Officially, Vietnam is a communist nation, but the southeast Asian nation’s exploding economy has some very capitalist elements—-even in the world of beer. On Monday (12.18), the government is set to auction off an up to five billion dollar share in state owned beer giant Saigon Beer Alcohol Beverage Corp (Sabeco) as first reported by Reuters.
Sabeco’s stock has been skyrocketing for the last year with shares now with shares now trading at 309,200 following the company’s IPO. However, the new offering will come with a minimum sale price of 320,000 dong (or $14.10) a share.
Reuters reported that the only current suitor is Charoen Sirivadhanabhakdi’s Thai Beverage (TBEV.SI). In the past, the several news outlets also reported that Anheuser-Busch InBev (ABI.BR), Kirin Holdings (2503.T), Asahi Group Holdings (2502.T) and San Miguel (SMC.PS) threw their hats in the ring.
Unique government regulations could make the offering a little tricky. Foreign companies are barred from holding more than 49% of Sabeco and 10% of that quota is already spoken for by outsiders including Heinekin whose portfolio includes a 5% stake. Domestic bidders will be allowed to own up to 53.6%.

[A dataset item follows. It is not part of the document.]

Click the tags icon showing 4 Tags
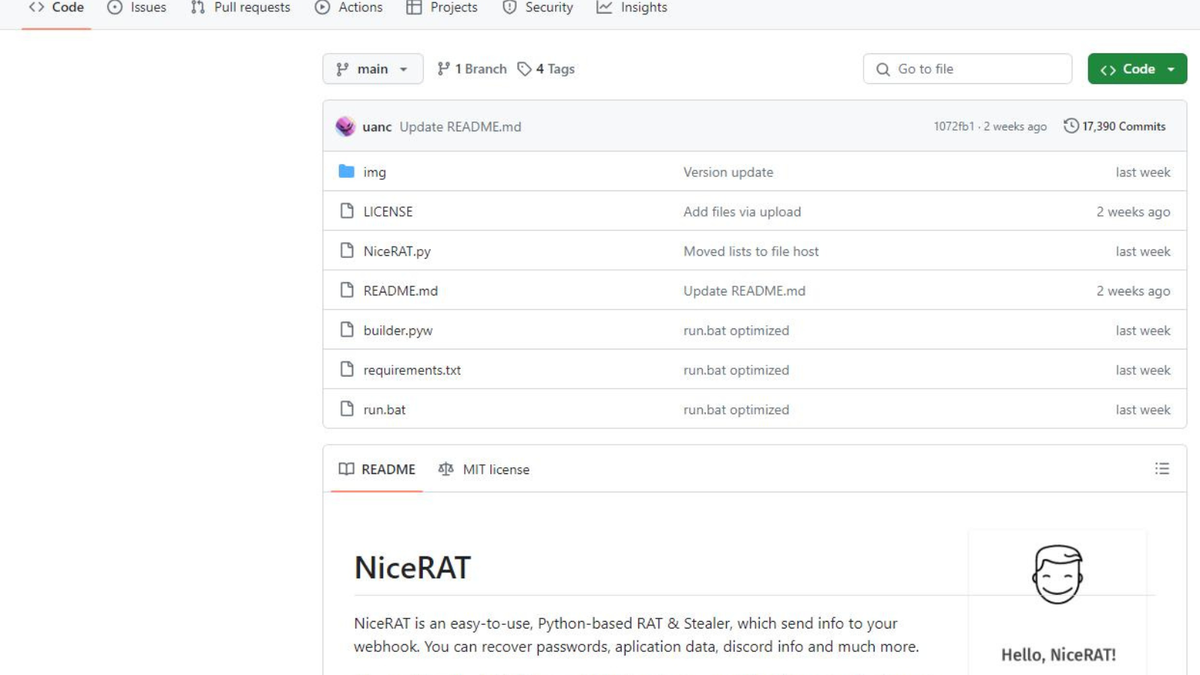The height and width of the screenshot is (675, 1200). tap(524, 69)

Sabeco’s two largest brands are Saigon Beer and 333 Beer. The company currently controls in excess of 40% of Vietnam’s domestic beer market. The country’s Ministry of Trade currently owns the vast majority of the corporation along with competitor, HABECO. Both companies are being spun off into private control in an attempt to stem a growing budget deficit in the nation.